DUA PULUH SATU.

1.6K 179 19
                                    

"Gimana perasaanmu selama ini padaku?"

Demi menaikan alisnya cepat. "Perasaan apa?"

Astaga, pertanyaan seperti ini saja Demi masih belum bisa mencernanya dengan baik. Bagaimana jika Arzu teruskan perkataannya ini? Pastinya Demi semakin tidak mengerti. Yah, sudahlah. Kapan-kapan saja.

"Perasaan kamu pas jalan-jalan ke Paris maksudku." Bohong Arzu.

Demi tersenyum mengangguk-anggukan kepalanya cepat. "Seneng lah! Ternyata kamu toh yang ngabulin mimpi aku selama ini. Dari dulu minta sama Daddy selalu sibuk. Bilangnya 'Demia, mending kamu jalan sama teman-teman kamu saja.' Begitu terus deh! Sampai akhirnya Daddy sakit. Yah, sedih deh. Tapi gak papa sih, tuhan berarti punya jalan lain dengan perantara kamu, ya kan?"

Entah, perkataan terakhir Demi langsung membuat Arzu menahan senyumnya yang sebentar lagi terpampang jelas. Ia tak boleh terlihat terlalu manis didepan Demi. "Mungkin.."

"Ish! Kamu tuh kalau jawab jangan terlalu irit dong. Yaudah lah, aku mau siap-siap dulu buat nanti malam." Ujar Demi sambil berlalu.

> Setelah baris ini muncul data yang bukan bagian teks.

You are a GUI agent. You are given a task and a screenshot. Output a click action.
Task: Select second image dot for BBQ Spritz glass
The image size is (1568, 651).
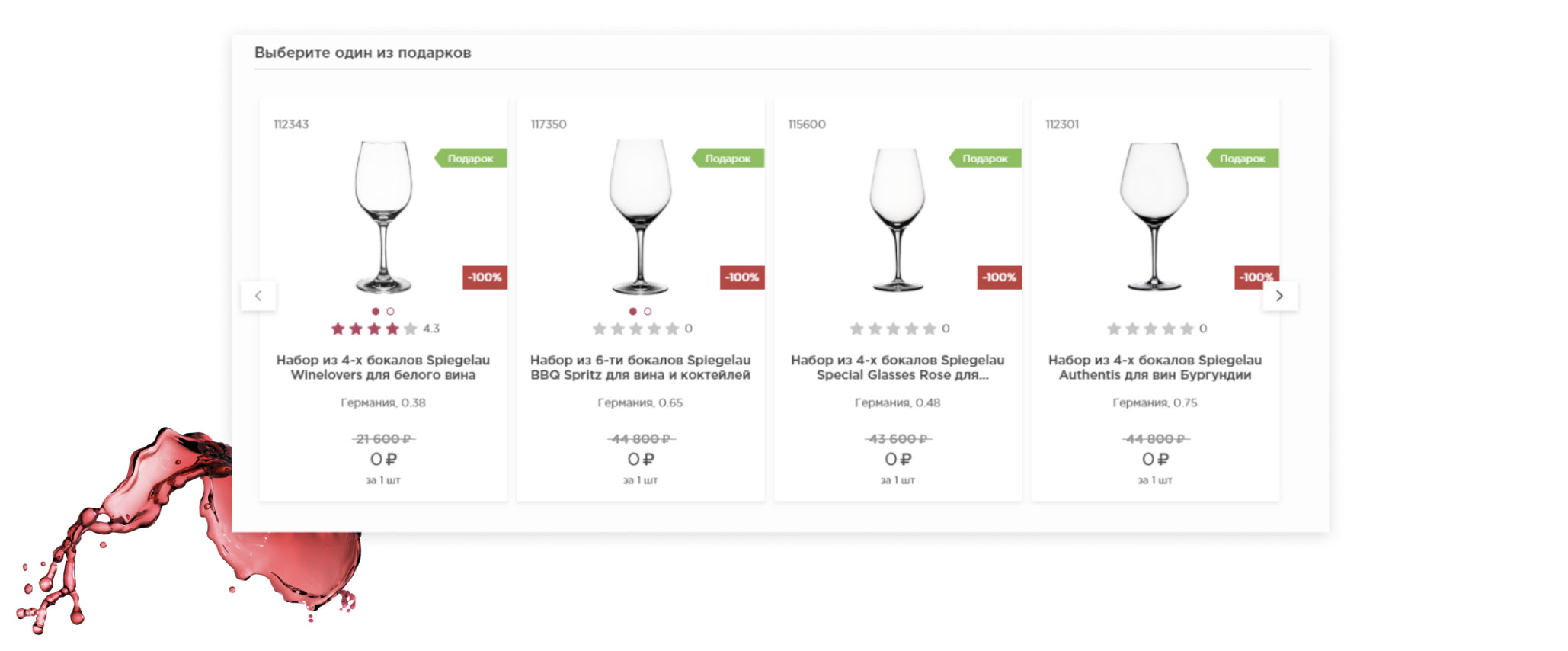click(x=648, y=312)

"Dem, bawa baju secukupnya saja. Karena aku yakin pasti disana kamu akan belanja pernak-pernik yang akan memakan koperku juga." Teriak Arzu yang membuat langkah Demi terhenti.

Demi mengerutkan alisnya cepat sambil menggembungkan pipinya sebal. "Enak aja! Aku gak seribet itu juga kali!"

***

ARZU POV.

20.20 Malam.

Kami berdua sudah berada didalam pesawat. Cukup lama jarak dari Paris ke Roma, yah, jadi aku masih bisa beristirahat disini. Demi sudah tidur sedari tadi, sedangkan aku masih berkutat dengan pikiran yang sedari tadi selalu menghantuiku. Bagiamana caranya agar Demi bisa jujur soal perasaannya padaku?

Sulit sekali jika harus jujur padanya entah kenapa. Mungkin karena sifat polosnya juga yang membuatku semakin takut mengatakan yang sejujurnya padanya. Hanya waktu-waktu ini saja yang bisa membuatku semakin dekat dengannya. Karena sehabis dari sini aku akan sibuk kembali dengan pekerjaanku yang padat itu.

Sebenarnya dari awal aku menyuruh Demi untuk resign dari pekerjaan impiannya sedari dulu itu-Dokter. Yah, tapi mau bagaimana lagi, ia lebih keras dariku. Apalagi ia juga baru masuk menjadi dokter. Aku hanya tak suka Demi berbaur dengan dokter-dokter muda lainnya, yah siapa lagi kalau bukan Dokter Rangga. Menurutku Demi juga terlalu gampang percaya dengan orang lain. Bagaimana jika Rangga Rangga itu membuat gosip yang tidak-tidak tentangku? 

Lalu Demi percaya dan langsung membenciku. Hah. Sangat gila sekali. Apa aku harus mengeluarkan Rangga dari rumah sakit itu? Aku punya banyak kendali dan peran didalamnya. Tapi, jika aku mengeluarkan Rangga, pasti Demi akan marah besar padaku. Apalagi aku mengeluarkannya tanpa alasan. Bisa-bisa Demi mengadu ke mertuaku, lalu membicarakanku yang tidak-tidak padanya. Yah, mulut Demi memang tajam sekali jika sudah menggibahiku. 

Aku pernah sesekali mendengarnya menjelek-jelekkanku saat seminggu pertama kami menikah. Ia mengundang beberapa temannya kerumah lalu berkata yang tidak-tidak tentangku. Untungnya, teman-temannya tidak begitu percaya dengannya. Yah, walau awal-awalnya juga aku memiliki niat buruk untuk menikahinya. Tetapi, lama-lama aku merasa niat burukku lebih baik ku urungkan saja. 

Ya, karena perlahan aku bisa menerimanya dihidupku. 

"Dem, seandainya nanti kita tak searah, aku mohon padamu untuk tidak pernah melupakan semua kenangan yang sudah kita buat di hari kemarinnya. Aku sayang kamu, Dem."

"Engghh.."

Deg.

Bisa-bisanya ia terbangun setelahku berkata seperti itu. Ya tuhan, semoga saja dia tidak dengar. Yang harus ku lakukan sekarang adalah tenang, dan..tenang.